Budget 2014’s reference and allocation to socially responsible investment (SRI) sukuk and environmental, social and governance (ESG) index are indeed welcomed and forward-looking developments.
ESG INDEX
The proposed ESG index is the (equity) flip side of the (fixed income) SRI sukuk, ie responsible citizenship. To build bridges to different communities, geographies and ways of investing/financing, there must be dialogue of aligned interests based upon common values.
It all sounds good on paper, but the challenge is actually establishing the blueprint, execution, and acceptance, ie funds with assets under management, otherwise it’s a good academic exercise.
There is precedence for an ESG index from the Muslim world.

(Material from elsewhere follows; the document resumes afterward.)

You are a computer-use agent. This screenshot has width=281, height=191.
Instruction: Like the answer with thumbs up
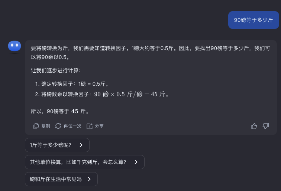pos(254,126)
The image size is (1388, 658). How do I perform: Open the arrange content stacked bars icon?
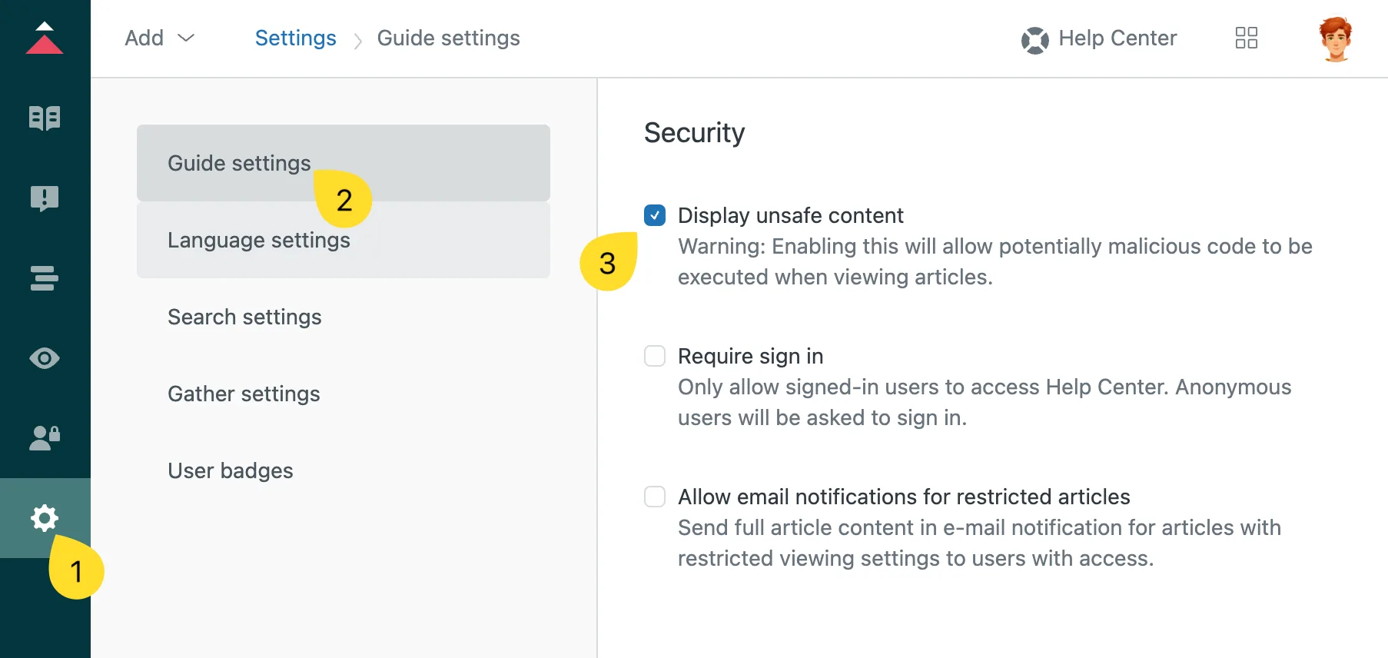[x=45, y=277]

For example, in 2011 the Standard & Poor's (S&P)/Hawkamah ESG Pan Arab Index was launched.
S&P stated: “It is now widely recognised that ESG issues can have long-term consequences for financial performance, and linking stock market performance to ESG is perhaps the most effective way to highlight the concept of ESG…” For the first time, the ESG performance of companies in the MENA (the Middle East and North Africa) region has been extensively researched, quantified and translated into a series of scores that will be used as the basis for an index that will help raise awareness of a company’s impact on people, planet and profit...”
It has a vigorous and transparent screening methodology for inclusion, and has companies from 11 Arab countries: Bahrain, Egypt, Jordan, Lebanon, Kuwait, Morocco, Oman, Qatar, Saudi Arabia, Tunisia and the United Arab Emirates.
Thus, for a region with a disproportionate contribution to carbon emissions, the index was a welcomed first step in realising and highlighting responsible companies.
A Malaysian ESG index, while extremely important, may encounter the challenge of having enough constituents companies and the liquidity of these companies.
Furthermore, it may encounter the same challenges of the MY-ETF, the first Islamic ETF in Asia launched in 2008, where the Malaysia- only exposure did not allow it to get the expected investors from the Gulf countries.
Nevertheless, it could still be attractive proposition, if:
• Underlying screening methodology is transparent;
• Market performance, via back testing, to the national index and Islamic index;
• There is seed money;
• Investment vehicle is an exchange traded fund (ETF) on Bursa Malaysia or a low-cost index fund.
Thus, an ESG index is about awareness, education and aligning investing to values. It is a good and necessary step in building responsible capital markets.
It could also draw global patient investors to Malaysia, where their names may be more important than their money!
CONCLUSION
To build bridges, one must have a solid footing and foundation, otherwise the sustainability and scalability of the offering will slowly sink.
The announcement of a SRI Sukuk and ESG index is actually building a suspension bridge with expanding two-way lanes.
A good example of Malaysia leading Organisation of Islamic Cooperation on responsible capital market development.
[Rushdi Siddiqui, former global director at Dow Jones Indexes and global head at Thomson Reuters in Islamic finance, is now president/ED of a (halal) US-based agro-food company.]